RECORDS FOR THE TASK below:
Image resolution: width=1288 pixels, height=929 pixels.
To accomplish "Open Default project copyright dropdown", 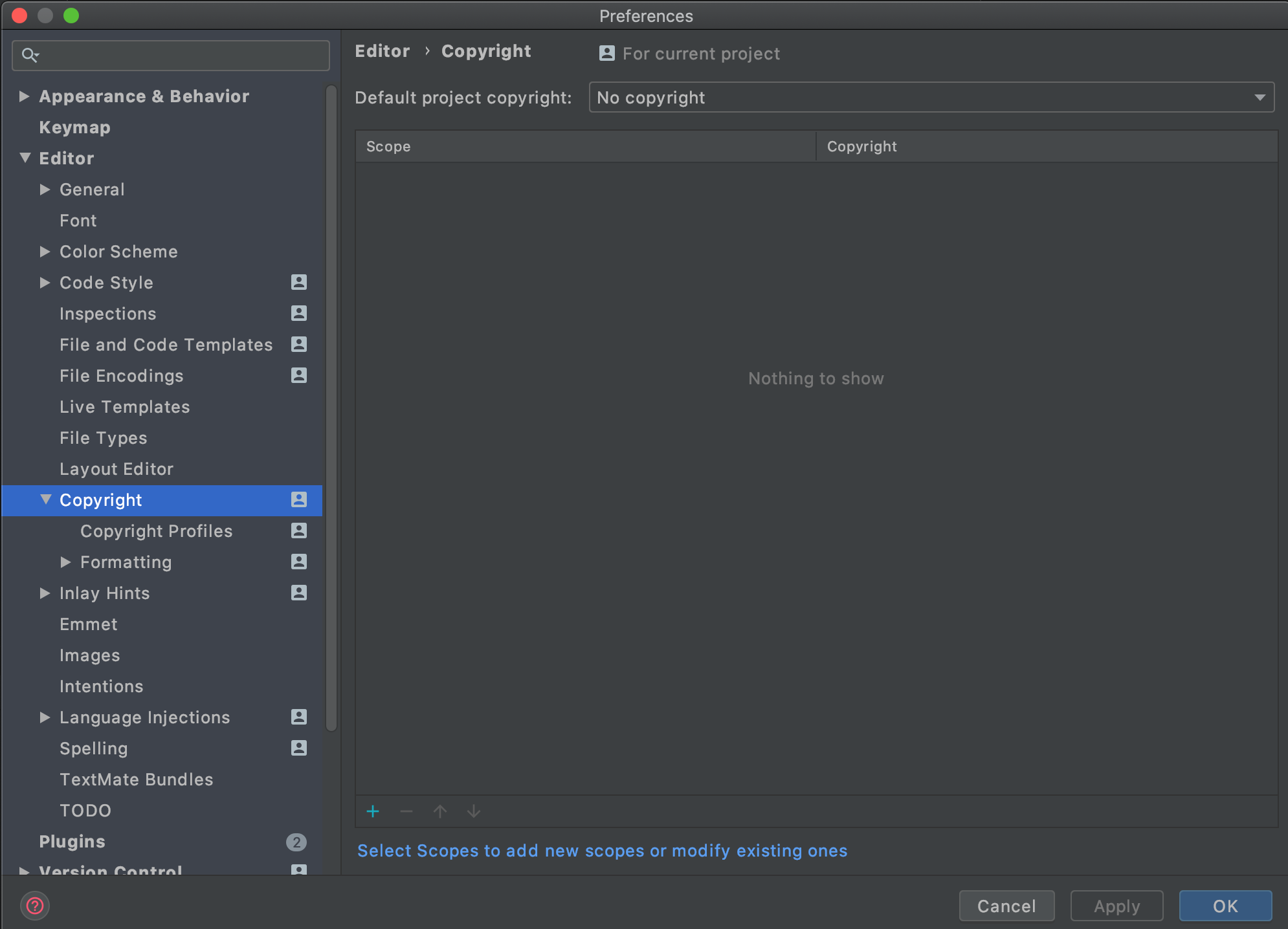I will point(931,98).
End of RECORDS FOR THE TASK.
RECORDS FOR THE TASK below:
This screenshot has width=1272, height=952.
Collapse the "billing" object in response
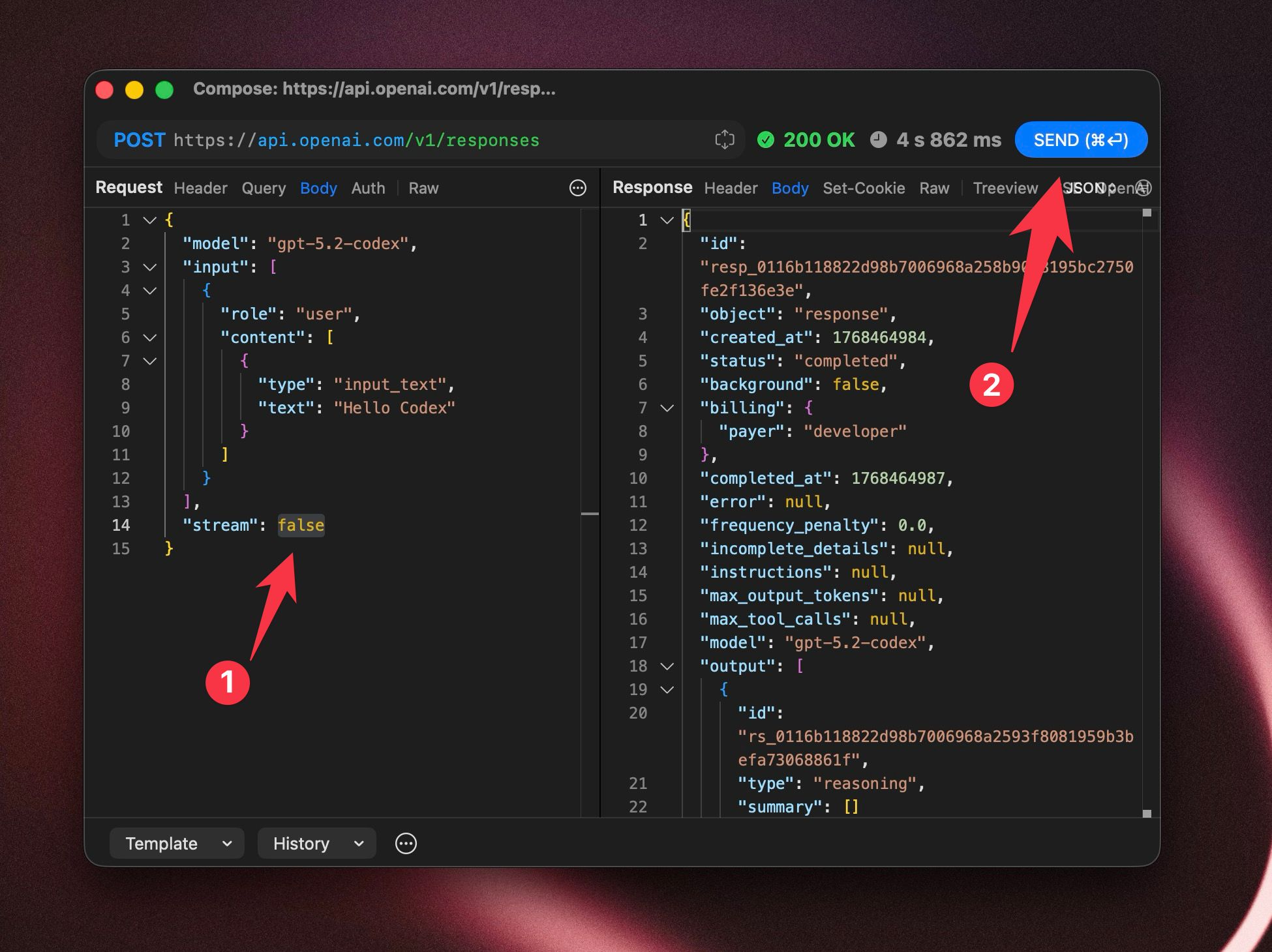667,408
End of RECORDS FOR THE TASK.
Scan the listing for the string "width" and copy every line that carries it.

Image resolution: width=1288 pixels, height=929 pixels.
This screenshot has width=1272, height=952.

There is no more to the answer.